§ **Stored items**:
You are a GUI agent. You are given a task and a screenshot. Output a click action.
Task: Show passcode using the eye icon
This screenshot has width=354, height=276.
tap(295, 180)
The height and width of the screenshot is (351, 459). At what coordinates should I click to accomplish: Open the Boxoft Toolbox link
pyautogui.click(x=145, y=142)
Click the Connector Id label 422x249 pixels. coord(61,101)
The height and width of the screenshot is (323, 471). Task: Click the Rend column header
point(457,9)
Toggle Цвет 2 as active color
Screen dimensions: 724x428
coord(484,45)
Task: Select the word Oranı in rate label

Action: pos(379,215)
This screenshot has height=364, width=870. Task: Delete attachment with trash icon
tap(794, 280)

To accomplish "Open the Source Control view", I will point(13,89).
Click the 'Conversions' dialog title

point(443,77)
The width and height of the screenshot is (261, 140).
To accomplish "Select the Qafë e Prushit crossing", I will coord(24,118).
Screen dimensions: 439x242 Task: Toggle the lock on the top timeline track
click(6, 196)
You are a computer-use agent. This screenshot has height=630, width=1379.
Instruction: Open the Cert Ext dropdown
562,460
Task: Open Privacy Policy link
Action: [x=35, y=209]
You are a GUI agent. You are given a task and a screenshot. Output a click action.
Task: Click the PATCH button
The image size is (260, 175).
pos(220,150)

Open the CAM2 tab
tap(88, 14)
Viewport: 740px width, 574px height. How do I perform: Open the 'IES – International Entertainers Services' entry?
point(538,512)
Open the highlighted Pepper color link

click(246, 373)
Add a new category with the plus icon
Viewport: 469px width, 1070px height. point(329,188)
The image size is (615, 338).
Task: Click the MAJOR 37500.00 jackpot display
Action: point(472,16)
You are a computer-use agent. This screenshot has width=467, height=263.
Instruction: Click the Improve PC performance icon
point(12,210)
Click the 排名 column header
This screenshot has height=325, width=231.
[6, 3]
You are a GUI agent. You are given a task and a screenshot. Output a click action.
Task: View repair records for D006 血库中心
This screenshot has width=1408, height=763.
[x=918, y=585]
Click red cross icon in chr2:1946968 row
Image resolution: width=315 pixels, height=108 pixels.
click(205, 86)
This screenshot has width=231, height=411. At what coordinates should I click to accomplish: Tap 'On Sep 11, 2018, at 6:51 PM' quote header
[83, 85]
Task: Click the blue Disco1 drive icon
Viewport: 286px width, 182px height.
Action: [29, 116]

§ **Task to carry out**:
Figure out how many lines of the data hold "will", and answer with the number only.

§ **Expected output**:
2